▸ Task brief:
Could you please retype exactly the lines from the start of the records below through the line that contains "Click horizontal scrollbar", both included, and leave out the pictures?

START Records

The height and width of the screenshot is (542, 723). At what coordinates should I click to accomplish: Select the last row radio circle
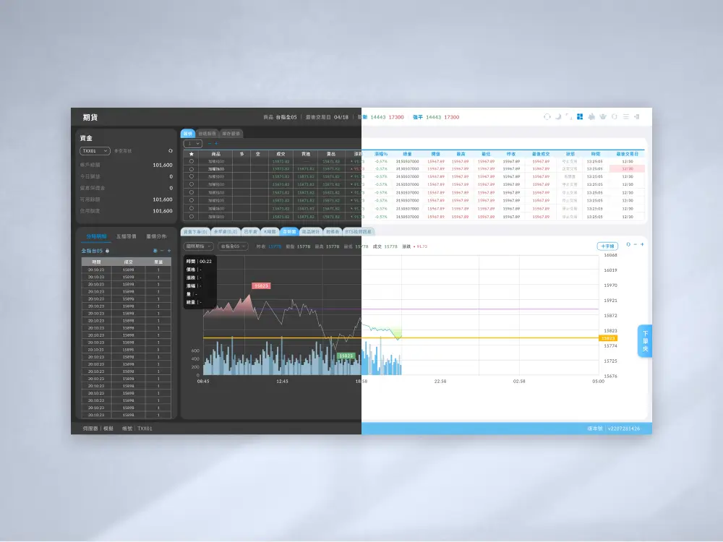pyautogui.click(x=192, y=216)
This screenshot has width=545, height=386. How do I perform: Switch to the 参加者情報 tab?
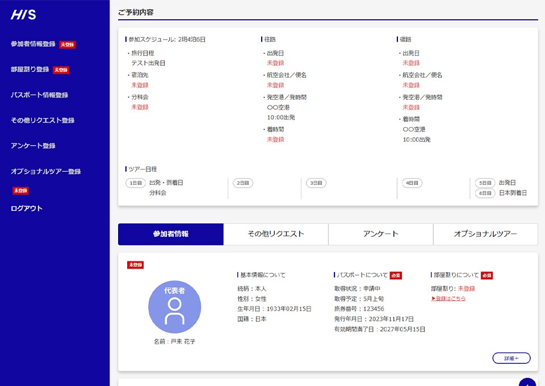point(170,234)
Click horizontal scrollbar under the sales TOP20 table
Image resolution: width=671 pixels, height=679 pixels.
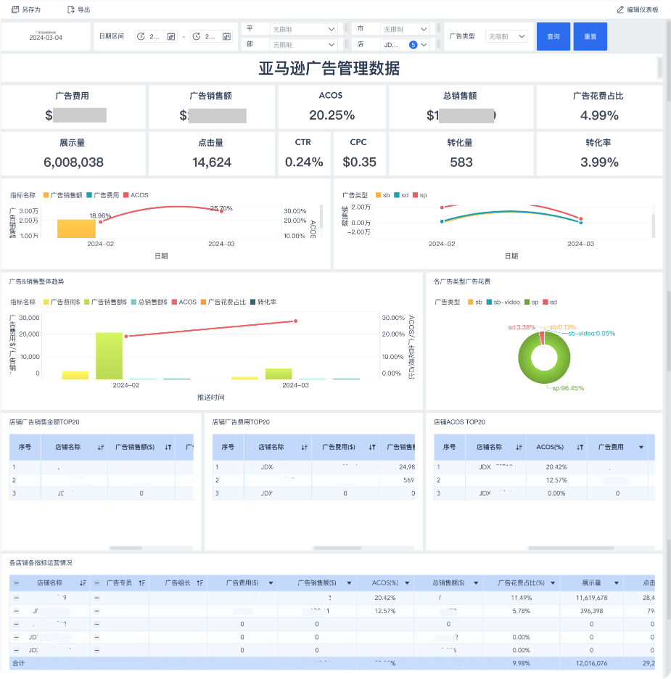(125, 548)
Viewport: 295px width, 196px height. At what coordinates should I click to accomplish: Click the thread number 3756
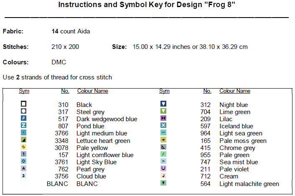coord(61,176)
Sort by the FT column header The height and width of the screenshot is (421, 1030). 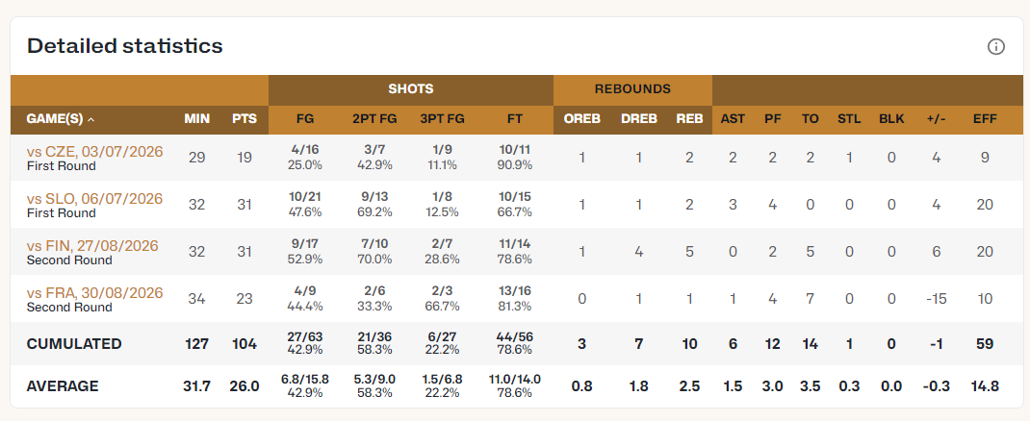(x=515, y=119)
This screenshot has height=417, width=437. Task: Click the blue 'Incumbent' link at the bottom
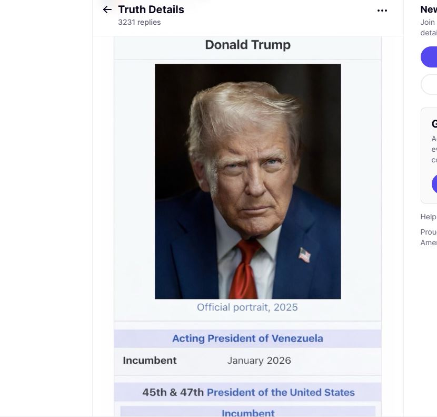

END Records

▸ Answer box:
The height and width of the screenshot is (542, 723). At what coordinates should I click to accomplish: Select the last row radio circle
pyautogui.click(x=192, y=216)
This screenshot has width=545, height=386. How do I perform: Switch to the 参加者情報 tab?
point(170,234)
Click horizontal scrollbar under the sales TOP20 table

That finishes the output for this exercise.